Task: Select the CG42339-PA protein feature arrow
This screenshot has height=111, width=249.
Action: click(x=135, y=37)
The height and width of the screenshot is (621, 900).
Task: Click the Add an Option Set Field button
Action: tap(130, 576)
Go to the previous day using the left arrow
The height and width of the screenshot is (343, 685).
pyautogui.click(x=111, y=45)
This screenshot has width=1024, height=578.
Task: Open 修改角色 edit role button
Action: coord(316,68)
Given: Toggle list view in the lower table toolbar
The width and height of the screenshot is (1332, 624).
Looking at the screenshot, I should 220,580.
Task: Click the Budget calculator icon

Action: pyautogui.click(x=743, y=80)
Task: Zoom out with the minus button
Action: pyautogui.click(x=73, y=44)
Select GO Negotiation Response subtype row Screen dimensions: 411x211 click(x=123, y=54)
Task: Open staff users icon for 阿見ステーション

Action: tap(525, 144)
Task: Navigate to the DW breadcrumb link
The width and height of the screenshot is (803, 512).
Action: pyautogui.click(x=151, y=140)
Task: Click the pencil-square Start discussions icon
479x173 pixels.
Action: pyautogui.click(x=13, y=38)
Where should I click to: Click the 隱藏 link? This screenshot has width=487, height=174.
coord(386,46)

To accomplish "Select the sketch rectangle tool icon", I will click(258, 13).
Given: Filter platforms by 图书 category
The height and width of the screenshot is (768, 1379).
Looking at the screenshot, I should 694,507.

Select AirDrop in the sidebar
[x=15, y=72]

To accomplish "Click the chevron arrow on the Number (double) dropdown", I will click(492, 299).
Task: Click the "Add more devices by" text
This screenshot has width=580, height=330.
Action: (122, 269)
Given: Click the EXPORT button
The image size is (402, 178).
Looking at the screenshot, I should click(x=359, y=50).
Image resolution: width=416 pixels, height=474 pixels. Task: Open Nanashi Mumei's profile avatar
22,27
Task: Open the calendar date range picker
=-=-=
## TASK ITEM
Give all the records again. Match them exactly.

## WRITTEN RESPONSE
Task: Select the CG42339-PA protein feature arrow
This screenshot has height=111, width=249.
Action: click(x=135, y=37)
The height and width of the screenshot is (621, 900).
Task: Click the Add an Option Set Field button
Action: tap(130, 576)
Go to the previous day using the left arrow
The height and width of the screenshot is (343, 685).
pyautogui.click(x=111, y=45)
This screenshot has width=1024, height=578.
Task: Open 修改角色 edit role button
Action: coord(316,68)
Given: Toggle list view in the lower table toolbar
The width and height of the screenshot is (1332, 624).
Looking at the screenshot, I should 220,580.
Task: Click the Budget calculator icon

Action: pyautogui.click(x=743, y=80)
Task: Zoom out with the minus button
Action: pyautogui.click(x=73, y=44)
Select GO Negotiation Response subtype row Screen dimensions: 411x211 click(x=123, y=54)
Task: Open staff users icon for 阿見ステーション

Action: tap(525, 144)
Task: Navigate to the DW breadcrumb link
The width and height of the screenshot is (803, 512).
Action: pyautogui.click(x=151, y=140)
Task: Click the pencil-square Start discussions icon
479x173 pixels.
Action: pyautogui.click(x=13, y=38)
Where should I click to: Click the 隱藏 link? This screenshot has width=487, height=174.
coord(386,46)

To accomplish "Select the sketch rectangle tool icon", I will click(258, 13).
Given: Filter platforms by 图书 category
The height and width of the screenshot is (768, 1379).
Looking at the screenshot, I should 694,507.

Select AirDrop in the sidebar
[x=15, y=72]

To accomplish "Click the chevron arrow on the Number (double) dropdown", I will click(492, 299).
Task: Click the "Add more devices by" text
This screenshot has width=580, height=330.
Action: (122, 269)
Given: Click the EXPORT button
The image size is (402, 178).
Looking at the screenshot, I should click(x=359, y=50).
Image resolution: width=416 pixels, height=474 pixels. Task: Open Nanashi Mumei's profile avatar
22,27
Task: Open the calendar date range picker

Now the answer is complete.